Anzitutto, il mondo inquadrato da Garland non è tanto futuristico, quanto assolutamente futuribile. La sua San Francisco sarebbe copia spiccicata della nostra, se non fosse per un dettaglio. Dislocata nei boschi appena fuori dalla città si trova la complessa sede di Amaya, un’industria ipertecnologica così avanzata da fare piazza pulita della competizione, con tanto di statua-simbolo gigante che raffigura una bambina dal volto inquietante. Nel più misterioso e impenetrabile dei suoi edifici, Devs, appunto, il presidente Forest (Nick Offerman) e i suoi scienziati lavorano su un super-computer che elabora algoritmi predittivi così complessi da permettere la ricostruzione per immagini di tutta la storia passata dell’uomo e, in parte, del suo futuro. Tra i pochissimi fortunati a poter accedere e lavorare per Devs, c’è la spia russa Sergei (Karl Glusman), la quale tuttavia viene subito scovata dallo stesso Forest, proprio grazie ai meccanismi di visualizzazione predittiva del super computer, e quindi fatta assassinare. La compagna del ragazzo, Lily Chan (Sonoya Mizuno), viene avvertita del suo suicidio, inscenato abilmente dall’azienda modificando ad hoc le riprese delle videocamere di sorveglianza. Scoperta l’inautenticità delle immagini e la ragione dell’omicidio, Lily si ritrova coinvolta in un complesso di dinamiche che la vedono protagonista inconsapevole e indesiderabile dell’intero determinismo macro-sistemico dell’universo.
Per quanto suoni apocalittico e spropositato pure nel raffronto col precedente Annientamento, il trattamento della materia procede in una direzione contraria alle aspettative, volta a silenziare più che a urlare, a circoscrivere negli spazi domestici e nell’isolamento elegante e ultra-minimalista di Devs più che a squadernare interventi su scala planetaria. La stessa prospettiva di un’evoluzione della trama in chiave spionistica, di cui il personaggio di Sergei sembra l’iniziatore, viene fatta tacere per tradursi in una sorta di MacGuffin che catalizza le attenzioni su Lily, disorientata e fuori rotta, ricondotta sistematicamente all’ordine da Forest e da Katie (Alison Pill), sua vice e amante. Il mantra del determinismo scientifico ha un vero contrappunto soltanto nelle teorizzazioni sul multiverso e sul libero arbitrio, delle quali Lily assume la funzione di vero e proprio dato empirico.

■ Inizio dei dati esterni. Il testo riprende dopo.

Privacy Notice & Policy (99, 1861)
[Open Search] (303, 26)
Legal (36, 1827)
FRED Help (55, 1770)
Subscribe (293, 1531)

L’irrigidimento del carattere computazionale che governa ogni elemento dell’universo di Devs, secondo la sola dialettica di causa-effetto, si riflette nell’impalcatura della serie, tanto in una struttura episodica che non apre mai all’esasperazione di continui punti di domanda (vedi Westworld), quanto in una pulizia visiva e della scrittura che introietta lo spettatore nelle sue logiche, fuori da ogni sgomento e da espressioni di incredulità. Ecco che, allora, in questo lento movimento iper-estensivo di ingranaggi oliati – come quelli dorati e ramati del supercomputer di Devs – le frasi a effetto di Forest sulla predeterminazione di ogni elemento dell’universo, la continua ricombinazione particellare dei dati acquisiti per ricreare su maxi-schermo la crocifissione di Cristo, l’estinzione dei dinosauri, la morte al rogo di Giovanna d’Arco e le immagini della piccola figlia di Forest, morta in un incidente, che soffia bolle di sapone, tutto concorre a investire Forest di funzione messianica, e a ridefinire la funzione della luminosa gabbia dorata di Devs a dispositivo sacrale e divino che attraversa l’intero spazio-tempo. Invero, svela Forest, la ‘v’ è romana: Devs è in realtà Deus. Il richiamo al dittico con Ex Machina è servito. La futuribilità e il parossismo della tecnologia avvicinano l’uomo al divino; quindi, come accade per il dispositivo greco, alla risolvibilità di ogni macchinazione. Se non fosse per quell’ultima variabile, esile come il corpo di Lily e tuttavia capace di produrre una falla, una frattura nell’assetto titanico delle maglie del tempo, con una singola scelta che rivela un gesto autentico di libero arbitrio o, meno sentimentalmente, di appartenenza a un’altra linea del multiverso (e in tal senso, molto vicino alla strada intrapresa nell’ultima stagione dalla serie tedesca Dark).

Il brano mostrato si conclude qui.